• _課題_
本文のうち、「花風社・浅見淳子のブログ」を含む語句で始まり「するかに一生懸命になる、と。」で終わる箇所を、一字一句違えずに書き写してください。

• _本文_
+++
治しやすいところから治す--発達障害への提言

花風社・浅見淳子のブログ
発達障害の人たちが
少しでもラクになる方法を考える場です。

おばさん的努力とお姉さん的努力、どっちに軍配を上げるか?

2019-01-16 20:56:11 | 日記
さて、考えてみたらあさってには沖縄に発つんですよ。
っていうことは明日もそれなりに忙しいんだけど、なんとかこんなに皆さんを巻き込んで応援してもらった横綱の件までブログに書いてすっきりして出かけたいし、南雲さんとの共同ブログに参考になるような情報も読書会で皆さんからいただいたから書いて出かけたいし、っていうことで夜ですが更新です。

『10年目の自閉っ子、こういう人にできてます!』を読んだ方にはピンと来るでしょうが、藤家さんがしゃかりきに努力する人に対しニキさんはもっとゆるく「おばさん的努力」を実践して(おそらく)提言しています。
「手を抜くための土台作り」とかそういうやつね。いかにラクをするかに一生懸命になる、と。
+++
• _資料抜粋_
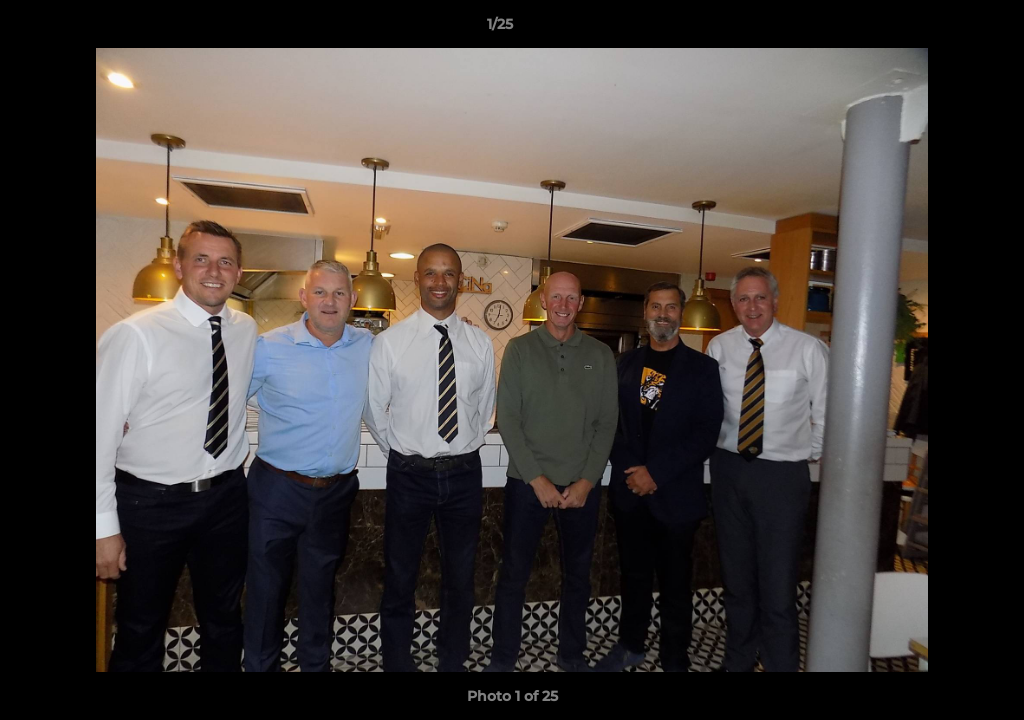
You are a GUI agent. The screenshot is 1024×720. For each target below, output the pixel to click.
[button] (940, 29)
+++
• _解答_
花風社・浅見淳子のブログ
発達障害の人たちが
少しでもラクになる方法を考える場です。

おばさん的努力とお姉さん的努力、どっちに軍配を上げるか?

2019-01-16 20:56:11 | 日記
さて、考えてみたらあさってには沖縄に発つんですよ。
っていうことは明日もそれなりに忙しいんだけど、なんとかこんなに皆さんを巻き込んで応援してもらった横綱の件までブログに書いてすっきりして出かけたいし、南雲さんとの共同ブログに参考になるような情報も読書会で皆さんからいただいたから書いて出かけたいし、っていうことで夜ですが更新です。

『10年目の自閉っ子、こういう人にできてます!』を読んだ方にはピンと来るでしょうが、藤家さんがしゃかりきに努力する人に対しニキさんはもっとゆるく「おばさん的努力」を実践して(おそらく)提言しています。
「手を抜くための土台作り」とかそういうやつね。いかにラクをするかに一生懸命になる、と。